WHAT IS EXPECTED —
Copy the lines word for word. Begin at the line that contains "[UNION SNUG 36-Count" and end with the final line of the data.
********
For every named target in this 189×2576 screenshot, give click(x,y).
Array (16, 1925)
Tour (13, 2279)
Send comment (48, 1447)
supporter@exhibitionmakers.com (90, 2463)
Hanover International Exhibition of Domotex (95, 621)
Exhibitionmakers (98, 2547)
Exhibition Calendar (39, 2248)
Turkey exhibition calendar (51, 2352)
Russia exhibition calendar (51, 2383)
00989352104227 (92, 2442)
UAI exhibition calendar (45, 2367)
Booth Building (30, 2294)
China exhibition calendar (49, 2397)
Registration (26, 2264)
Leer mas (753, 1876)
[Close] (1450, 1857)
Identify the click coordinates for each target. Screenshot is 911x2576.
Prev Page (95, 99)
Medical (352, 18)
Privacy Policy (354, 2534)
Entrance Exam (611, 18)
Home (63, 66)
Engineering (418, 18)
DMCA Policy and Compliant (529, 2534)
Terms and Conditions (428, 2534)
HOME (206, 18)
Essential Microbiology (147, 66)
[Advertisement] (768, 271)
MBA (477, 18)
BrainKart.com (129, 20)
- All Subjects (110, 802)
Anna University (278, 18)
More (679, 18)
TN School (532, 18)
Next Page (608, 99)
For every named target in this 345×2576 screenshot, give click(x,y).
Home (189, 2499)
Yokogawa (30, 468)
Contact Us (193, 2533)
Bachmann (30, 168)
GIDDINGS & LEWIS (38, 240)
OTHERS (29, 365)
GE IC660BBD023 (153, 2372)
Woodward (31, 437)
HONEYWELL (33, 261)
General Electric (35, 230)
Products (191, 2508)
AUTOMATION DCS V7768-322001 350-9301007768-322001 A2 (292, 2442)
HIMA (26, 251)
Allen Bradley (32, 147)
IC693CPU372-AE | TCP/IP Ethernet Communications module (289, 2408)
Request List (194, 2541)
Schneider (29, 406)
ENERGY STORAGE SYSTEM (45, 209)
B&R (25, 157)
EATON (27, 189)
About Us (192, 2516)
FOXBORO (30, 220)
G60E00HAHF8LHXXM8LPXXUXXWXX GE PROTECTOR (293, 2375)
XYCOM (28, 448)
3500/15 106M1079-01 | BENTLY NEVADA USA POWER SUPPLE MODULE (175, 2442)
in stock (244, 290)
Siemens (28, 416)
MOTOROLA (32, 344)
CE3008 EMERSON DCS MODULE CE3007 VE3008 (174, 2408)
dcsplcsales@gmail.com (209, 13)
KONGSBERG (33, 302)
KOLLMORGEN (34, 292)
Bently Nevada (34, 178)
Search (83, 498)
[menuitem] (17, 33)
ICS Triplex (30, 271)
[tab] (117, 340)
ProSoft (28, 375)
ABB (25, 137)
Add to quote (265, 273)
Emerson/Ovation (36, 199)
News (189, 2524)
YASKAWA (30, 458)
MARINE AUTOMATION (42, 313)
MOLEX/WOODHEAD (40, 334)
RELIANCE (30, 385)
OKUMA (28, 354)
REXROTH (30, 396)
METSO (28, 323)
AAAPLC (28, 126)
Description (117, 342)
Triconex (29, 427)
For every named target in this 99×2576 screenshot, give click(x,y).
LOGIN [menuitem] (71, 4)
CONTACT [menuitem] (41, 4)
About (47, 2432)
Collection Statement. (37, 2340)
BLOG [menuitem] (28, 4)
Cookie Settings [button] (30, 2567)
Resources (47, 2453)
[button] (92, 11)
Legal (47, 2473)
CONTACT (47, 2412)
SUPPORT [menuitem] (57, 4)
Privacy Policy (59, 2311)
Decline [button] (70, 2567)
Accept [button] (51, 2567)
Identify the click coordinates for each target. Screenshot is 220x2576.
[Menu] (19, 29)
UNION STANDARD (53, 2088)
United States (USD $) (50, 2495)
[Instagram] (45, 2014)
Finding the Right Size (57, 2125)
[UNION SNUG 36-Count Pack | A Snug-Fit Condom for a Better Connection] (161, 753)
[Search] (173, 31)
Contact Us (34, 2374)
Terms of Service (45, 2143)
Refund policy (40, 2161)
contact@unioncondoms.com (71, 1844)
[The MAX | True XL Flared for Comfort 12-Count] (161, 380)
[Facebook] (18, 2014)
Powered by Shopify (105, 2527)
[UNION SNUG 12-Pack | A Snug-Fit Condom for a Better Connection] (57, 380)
********
RESPONSE TO THE TASK —
[UNION SNUG 36-Count Pack | A Snug-Fit Condom for a Better Connection] (161, 753)
[Search] (173, 31)
Contact Us (34, 2374)
Terms of Service (45, 2143)
Refund policy (40, 2161)
contact@unioncondoms.com (71, 1844)
[The MAX | True XL Flared for Comfort 12-Count] (161, 380)
[Facebook] (18, 2014)
Powered by Shopify (105, 2527)
[UNION SNUG 12-Pack | A Snug-Fit Condom for a Better Connection] (57, 380)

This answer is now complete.